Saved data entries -
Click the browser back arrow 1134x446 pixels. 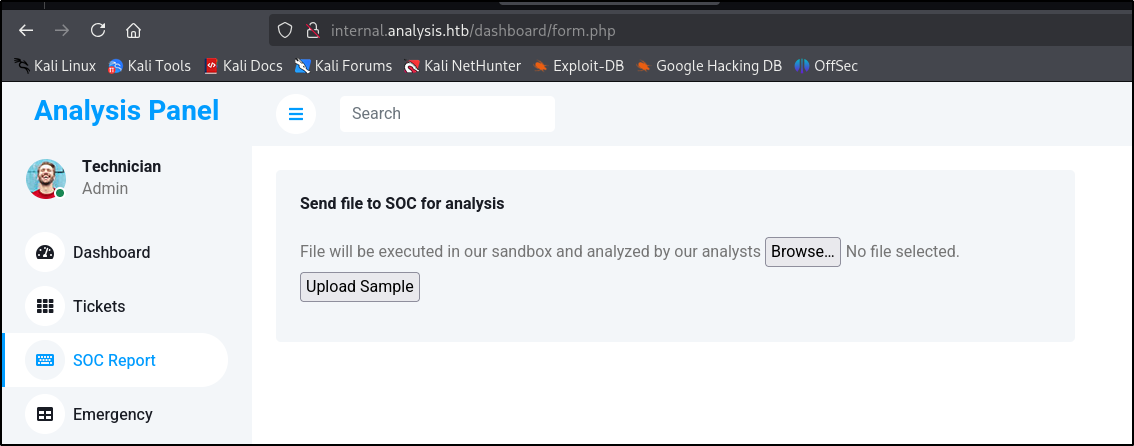(26, 30)

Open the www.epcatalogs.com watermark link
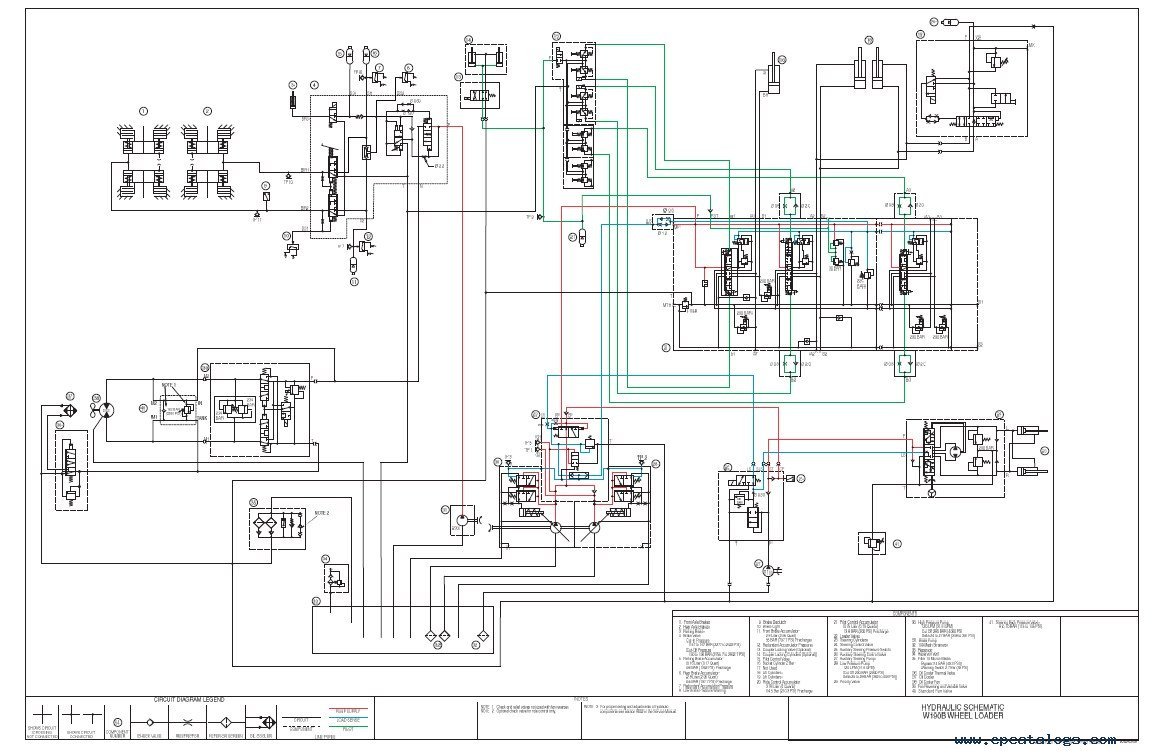point(1035,740)
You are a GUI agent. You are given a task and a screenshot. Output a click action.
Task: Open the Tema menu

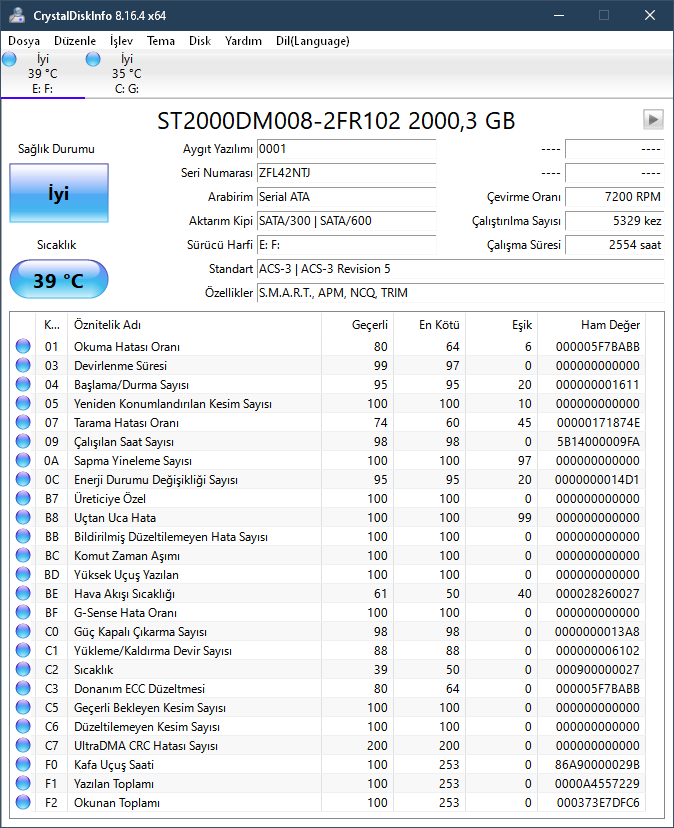pyautogui.click(x=161, y=41)
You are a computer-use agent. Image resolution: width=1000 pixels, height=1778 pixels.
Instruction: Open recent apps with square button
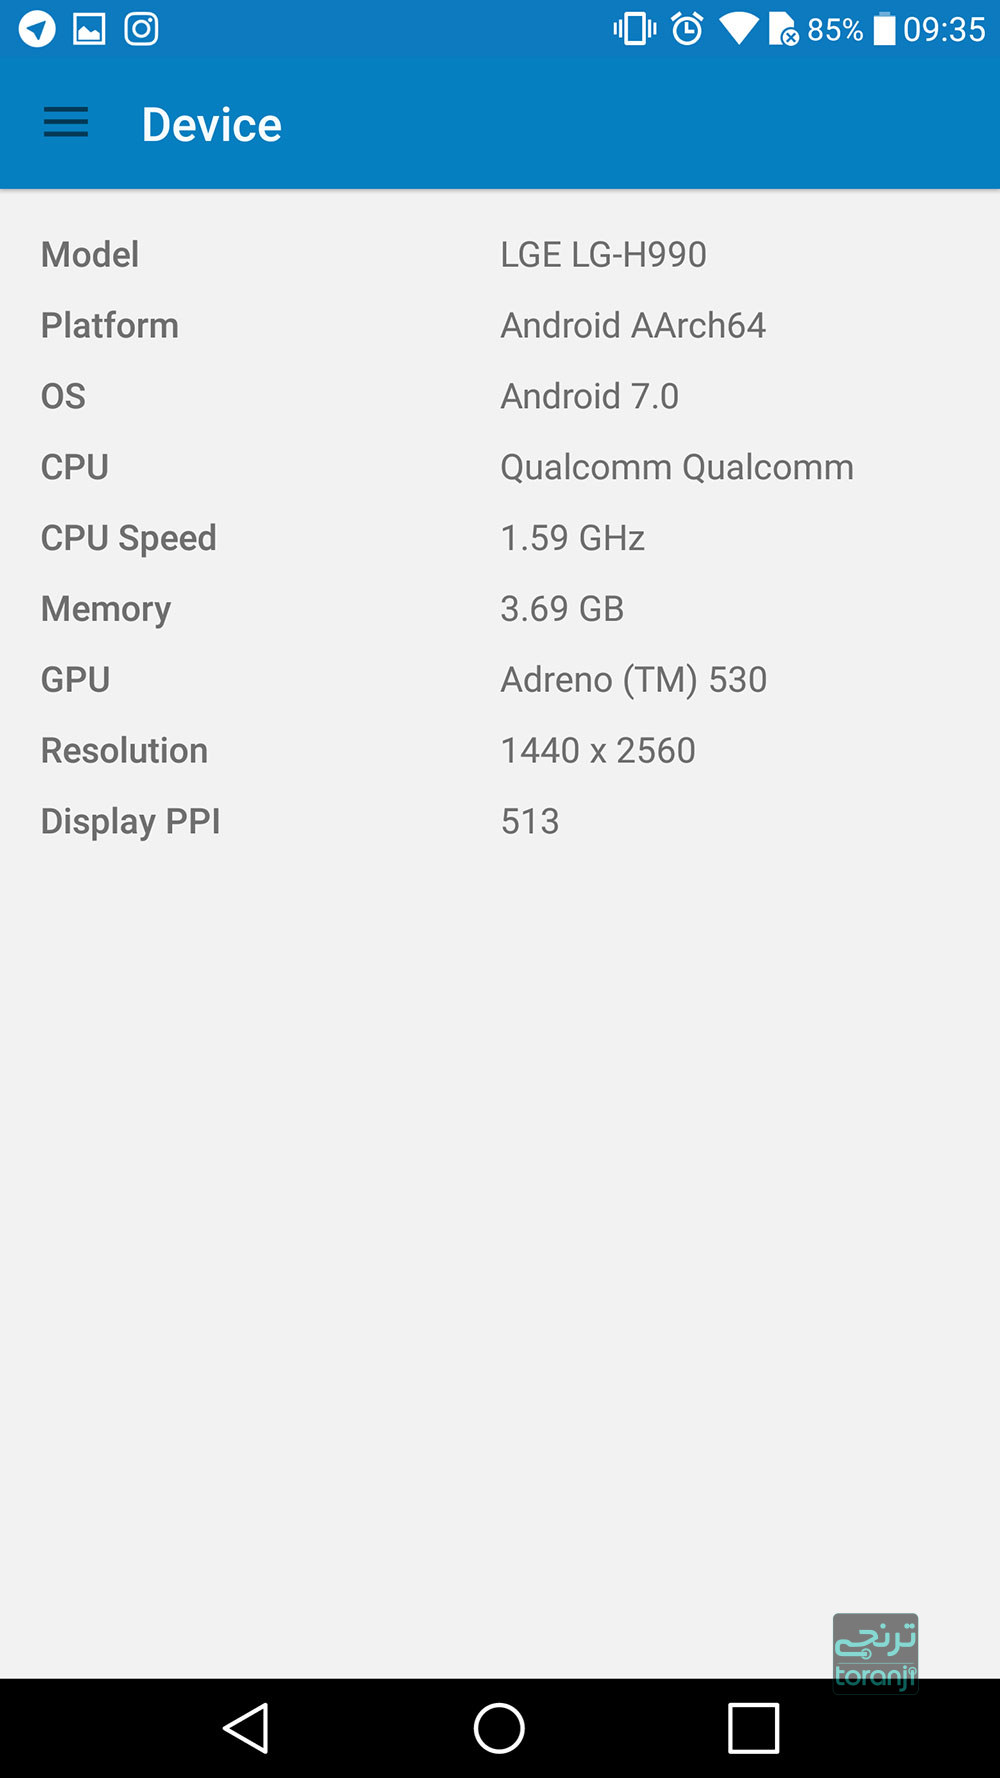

YOUR OBJECTIVE - Return exactly the lines from the one containing "Open the www.epcatalogs.com watermark link" through the end of the records, leaving out every picture.

SOLVED PROBLEM -
Open the www.epcatalogs.com watermark link
point(1035,740)
You are a GUI agent. You are given a task and a screenshot. Output a click action.
Task: Open the Tema menu

pyautogui.click(x=161, y=41)
You are a computer-use agent. Image resolution: width=1000 pixels, height=1778 pixels.
Instruction: Open recent apps with square button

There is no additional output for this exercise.